Selected passage
__________________________________________________
This was the topic for a “meet and greet” meeting at a recent get-together hosted by Paws-Itive Partners. The gathering provided a place to get acquainted and to share ideas and needs.
Terri Feldman, co-owner of “New Beginnings” in North Platte and Molly Hoffman of Lincoln were guest speakers.
“We sometimes feel we haven’t done enough (to help the animals),” Feldman said. “It’s important to learn how to give to your heart’s content without giving yourself away.”
It’s important to reach out to one another for support, Feldman said. Often spouses may not understand or know how to offer the support needed.
Feldman offered some suggestions for when compassion fatigue sets in:
1. Discipline yourself to say “no.”
2. Keep a positive journal, focusing on the small, positive things accomplished.
3. Know how much you can realistically do.
4. Make time to play, eat right and get enough sleep.
__________________________________________________
Recorded information
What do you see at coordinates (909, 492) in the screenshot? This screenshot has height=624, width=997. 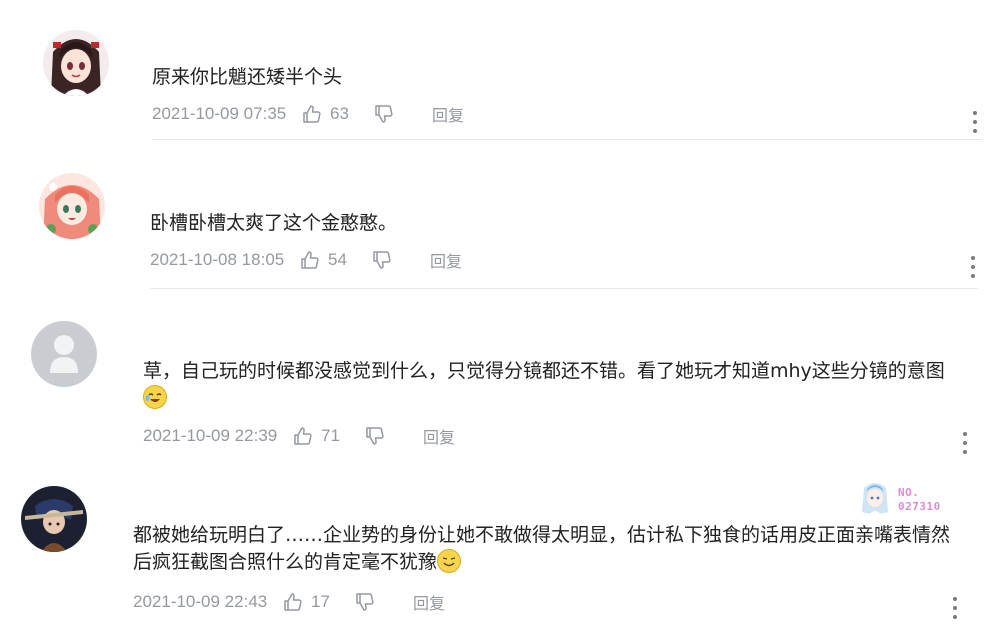 I see `badge-no-label: NO.` at bounding box center [909, 492].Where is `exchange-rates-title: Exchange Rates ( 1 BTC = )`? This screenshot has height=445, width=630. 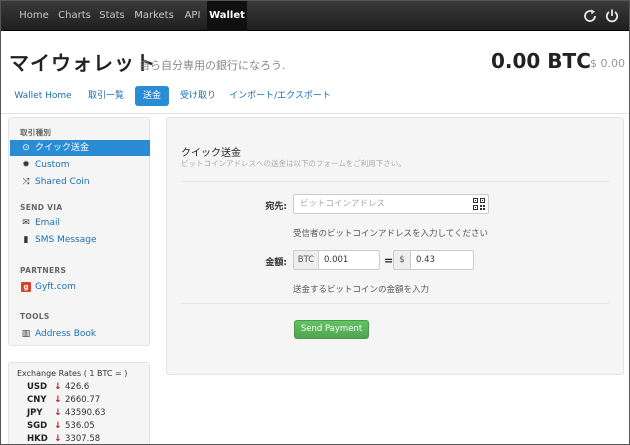
exchange-rates-title: Exchange Rates ( 1 BTC = ) is located at coordinates (72, 374). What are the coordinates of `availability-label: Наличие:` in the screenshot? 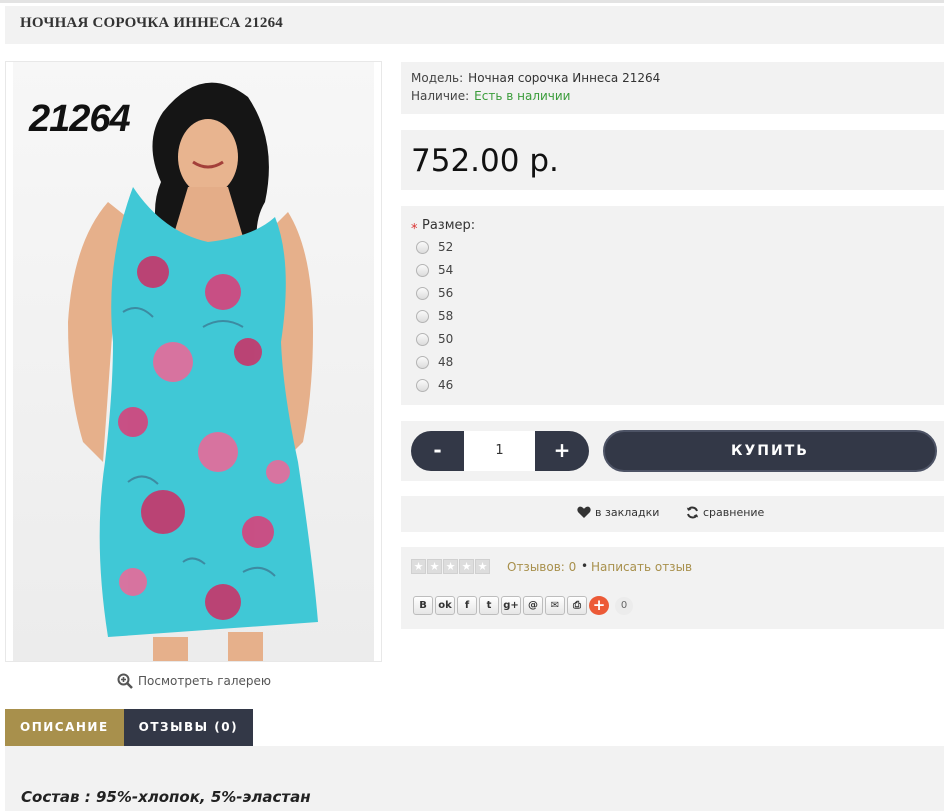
__________________________________________________
What the exercise asks
Go on with the article above about Feldman's advice on compassion fatigue, picking up after her fourth suggestion.

Reply
Hoffman is formerly of North Platte and is now a science teacher in Lincoln. She is a foster for the Nebraska Border Collie Rescue, a trainer for Domestic Pups and a former educator for the Nebraska Humane Society.
Hoffman is also a member of the Lincoln Animal Ambassadors, and one of their projects is a food bank for animals, with food donated by several Lincoln stores.
“We served over 800 families (last year) in Lincoln using about 2,500 pounds of food a month,” Hoffman said.
Hoffman suggested recruiting college students as volunteers.
“Students can offer to help you with projects, and at the end, you can give them a letter of recommendation,” Hoffman said.
Hoffman said a big step forward has been made in saving animals.
“Forty million animals used to be euthanized each year. Now it’s 5-10 million.
“That’s still not acceptable,” Hoffman said, “but it’s a big step forward.”